>Great. Now give us more help (as I know you have, to the WB bond
>boycott campaign) on strategy and tactics, ok?
You folks seem to be doing fine, but let me know how I can help.
>How do we nix the
>embryonic global economic-(de)regulatory state?
Fuck with it, a la Seattle. Two, three many Seattles.
>Yah yah, good point, we do tend to talk metaphorically in all of this
>(mainly because key Jubilee North technocrats have done strange
>things like endorse the Cologne G-8 scam and unilaterally ally with
>one J. Sachs and one Pope)(the J2000 South slogan is "Nothing
>about us without us"). But the same question applies to, say, the
>process by which the African National Congress -- banned in SA
>from 1963-90 -- got the support of the int'l progressive community
>to impose sanctions on Pretoria amongst other naughty tactics, in
>spite of a myriad of distractions (especially other favoured black
>organisations) promoted by the apartheid regime, SA white liberals,
>the State Dep't and Thatcher, etc.
The ANC developed a great deal of credibility through decades as a mass movement, and through the moral force of Mandela's leadership. By contrast, for all their talk of "civil society," the popular base of most NGOs - even the best ones - seems rather thin.

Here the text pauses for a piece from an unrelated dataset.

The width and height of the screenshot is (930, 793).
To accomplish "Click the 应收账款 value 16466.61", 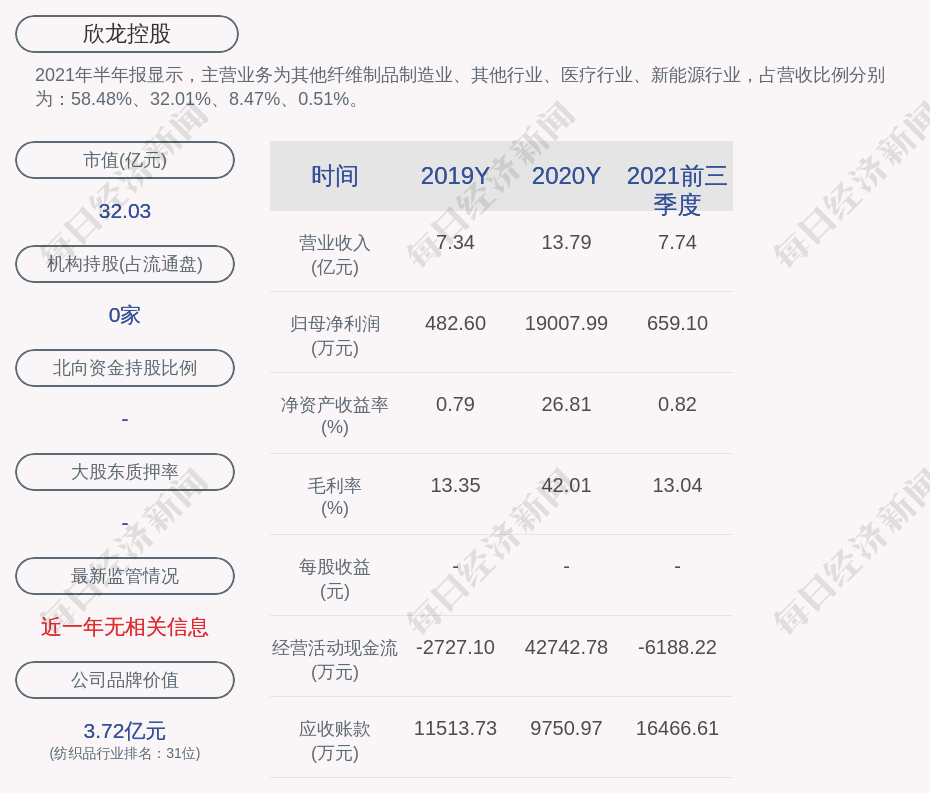I will (x=677, y=728).
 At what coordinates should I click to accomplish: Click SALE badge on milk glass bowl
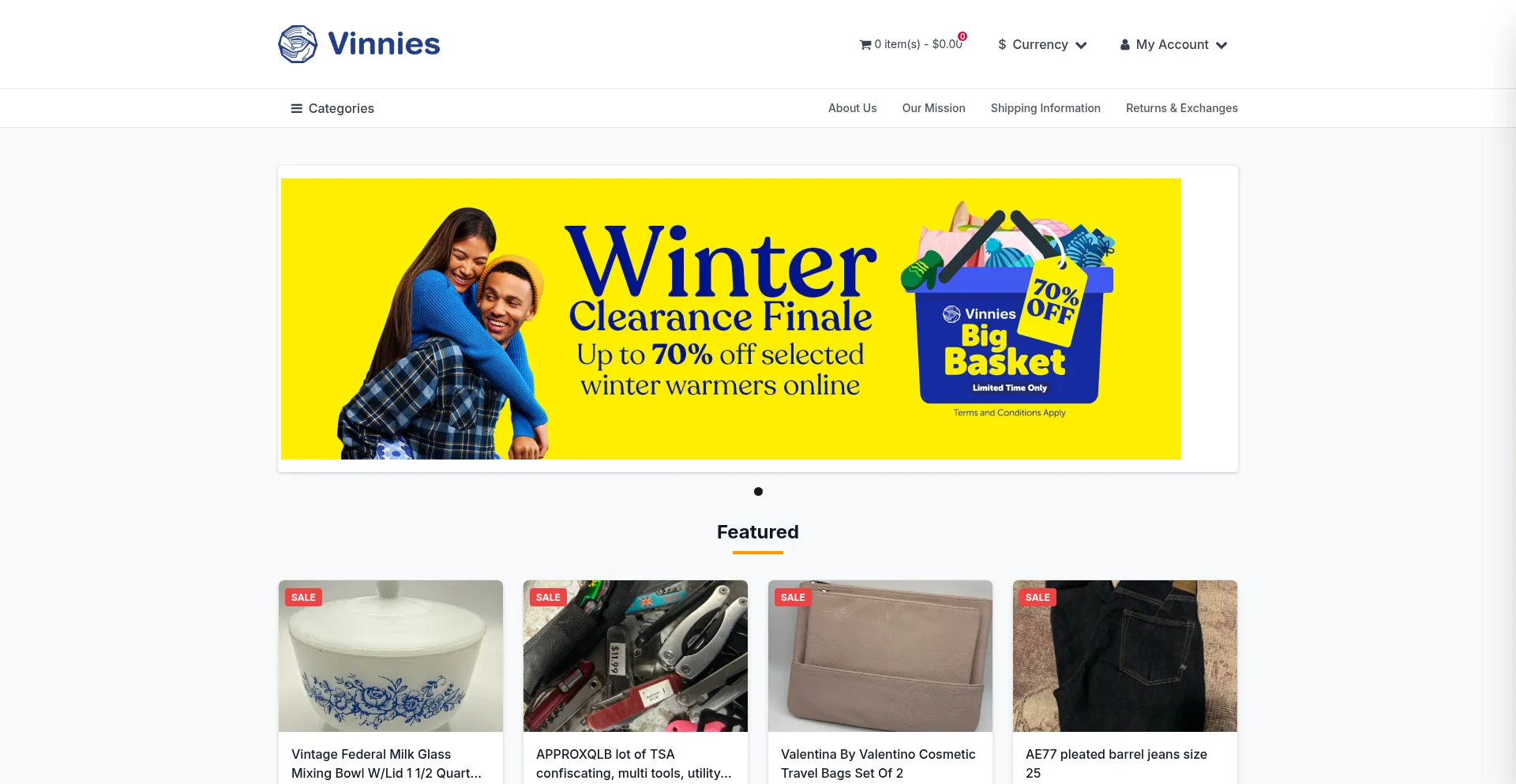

>Well, give us your spiel if you don't like mine. With whom do you
>make solidarity and how? (Peter Waterman has a recent article on
>this problem, including a helpful typology, which I can send along if
>you like, Doug -- though I think you've seen it on e-debate.)
I think I missed that.
> > 2) Wimpy compromised reformism is worst when it derails a
> > more radical momentum. Right now, having U.S. unions
>
>A more nuanced, unit of analysis, please comrade!
Eh?
> > weighing in on
> > the WTO is a net gain; they're not derailing or deluting anything,
> > they're adding to the heat.
>
>Until that right turn away from the Seattle convention centre.
Which sucked.
> Or
>their endorsement of IMF recapitalisation last year.
Which sucked too, both in itself and for the reasoning I've heard that was behind it - that having beaten Clinton on fast track, they didn't want to humiliate him with another defeat.
>Ach man, cheeky controversy is fun, and keeps the creative juices
>flowing. Nathan will figure it out, give him time. Last year on PEN-L,
>as I recall, he was actually endorsing the Republicans' IMF
>"reform" (higher interest rates and shorter loans, just like Summers'
>new spindoctoring) until we pointed out the devil in the detail. It
>seems the problem with Yale is that you become too clever by half,
Didn't John Major, of all people, say that you could never be too clever?